Stalker, Planisfero Roma 1995/1998, 1998
Reproduction photomécanique, impression sur polyester, plexiglas, panneau suspendu,
90 x 90 cm, Collection du Frac Provence-Alpes-Côte d’Azur

Centre Culturel Jean-Cocteau · Stalker - Planisfero Roma, 1995-1998

Stalker est plus qu’un collectif d’architectes. C’est une pratique collective, une action vivante qui se déploie avec les gens et les lieux, et construit une relation créative avec son environnement. L'activité de Stalker est devenue un instrument de relation avec l'histoire, la mythologie et l'écologie de notre ville de Rome.

Planisfero Roma 1995-1998 est la restitution cartographique d'une expérience. Il s’agit du parcours à pied que nous avons fait en octobre 1995 pendant quatre jours dans les quartiers désaffectés de Rome, en dormant sous la tente. Nous avons traversé des espaces vides, terrains vagues, des espaces du possible. Le protocole, s’il y en avait eu un, était de ne jamais quitter la ville sans pour autant entrer dans la ville telle qu'elle est connue. Nous avions le désir de rester dans ces plis que nous appelions les “territoires actuels” : un monde autre, en lisière urbaine, où l’on revient à la pratique de l'exploration, de l’écoute, où l’on retisse des liens entre des éléments apparemment désorganisés tels que des élém- énts naturels, des ruines industrielles, des zones agricoles, des zones isolées par les infrastructures. Un monde incohérent et émergent au sein duquel nous étions convaincus qu'il y avait des indices d'un futur possible pour l'humanité, pour sortir de la contemporanéité comme manque de relations entre les personnes et les lieux. 

Le rapport avec ses habitants a été un élément fondamental dans cette expérience et a commencé dès le début de la traversée. Le jour-même où nous avons présenté le projet dans la gare d’Ostiense, construite en 1990 et déjà abandonnée, nous avions trouvé des centaines de personnes qui dormaient, des Afghans, des Kurdes, beaucoup de mineurs, dans le sous-sol d'un entrepôt de bagages. La clandestinité de l'étranger se confronte à son rôle dans l'entretien des espaces abandonnés, tous ces potagers et jardins qui tentent de rendre moins inhospitaliers ces marges urbaines. Ce sont des éléments fondamentaux pour faire face à la transition vers laquelle nous nous dirigeons et qui ont marqué profondément nos parcours individuels et collectifs.

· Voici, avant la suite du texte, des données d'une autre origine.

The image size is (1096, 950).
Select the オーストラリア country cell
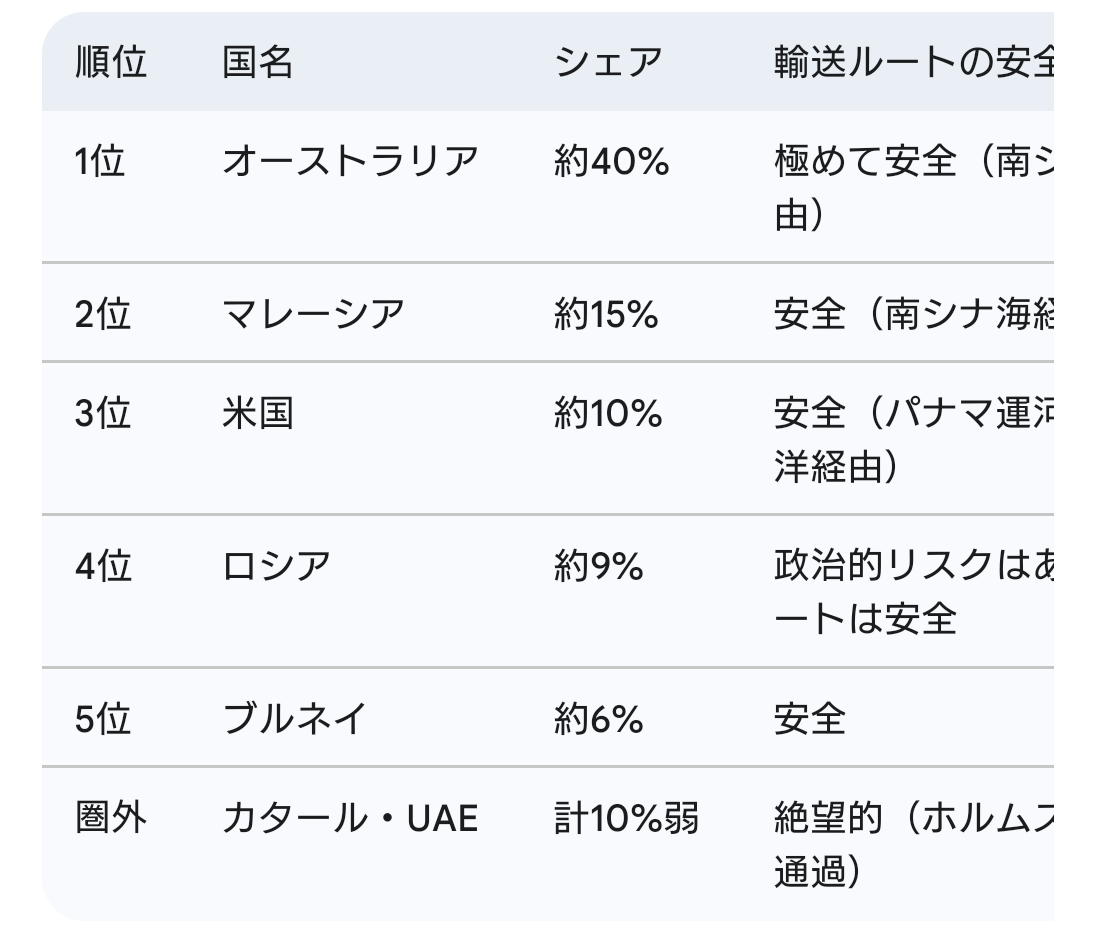pyautogui.click(x=350, y=161)
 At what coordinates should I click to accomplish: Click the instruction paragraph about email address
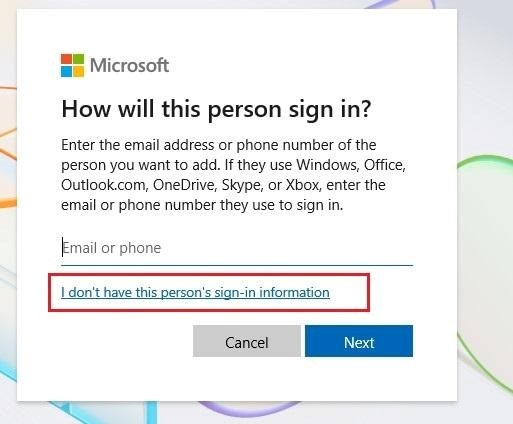233,175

Tout cela s'exprime dans une cartographie dont le planisphère est la dernière et peut-être la plus simple représentation. Comment représenter un territoire qui échappe au contrôle et à la mesure ? Comment le représenter sans vouloir le dessiner pour le dominer ? La cartographie n’était pas faite pour mesurer mais pour transcrire symboliquement une nouvelle dimension qui entoure, pénètre, traverse la ville et permet de l'habiter par une pratique nomade. Sur le planisphère, la couleur jaune représente la ville du quotidien et la ville bâtie. La couleur bleue représente la ville “inconsciente” et non bâtie, l’océan des territoires vides sur lesquels flottent les îlots urbains. La ligne blanche pointillée montre le parcours de Stalker pendant les quatre jours de notre “transurbance” collective. 

Cette dimension est transcrite dans une forme dont les trajectoires et les noms restaient à trouver, pour figurer un paysage à vivre ensemble face aux crises sociale et environnementale. Ce que ce travail résume, c'est l'idée que Rome est une ville-monde. Rome est un monde parce qu'elle sait accueillir des réfugiés, des étrangers dans les ruines d'un passé glorieux réapproprié par la nature. Les ruines, les étrangers et la nature sont une trilogie fondamentale pour qu’une ville soit éternelle. Depuis des millénaires, Rome est un espace de passage, des errances chrétiennes au grand tour de l'intelligentsia européenne. Nous étions toujours à la recherche d'une relation entre le présent et le passé, d’une  intemporalité qui nous permettrait d'imaginer un sens alternatif de la ville occidentale, mais aussi de la science et des instruments d'investigation de la réalité.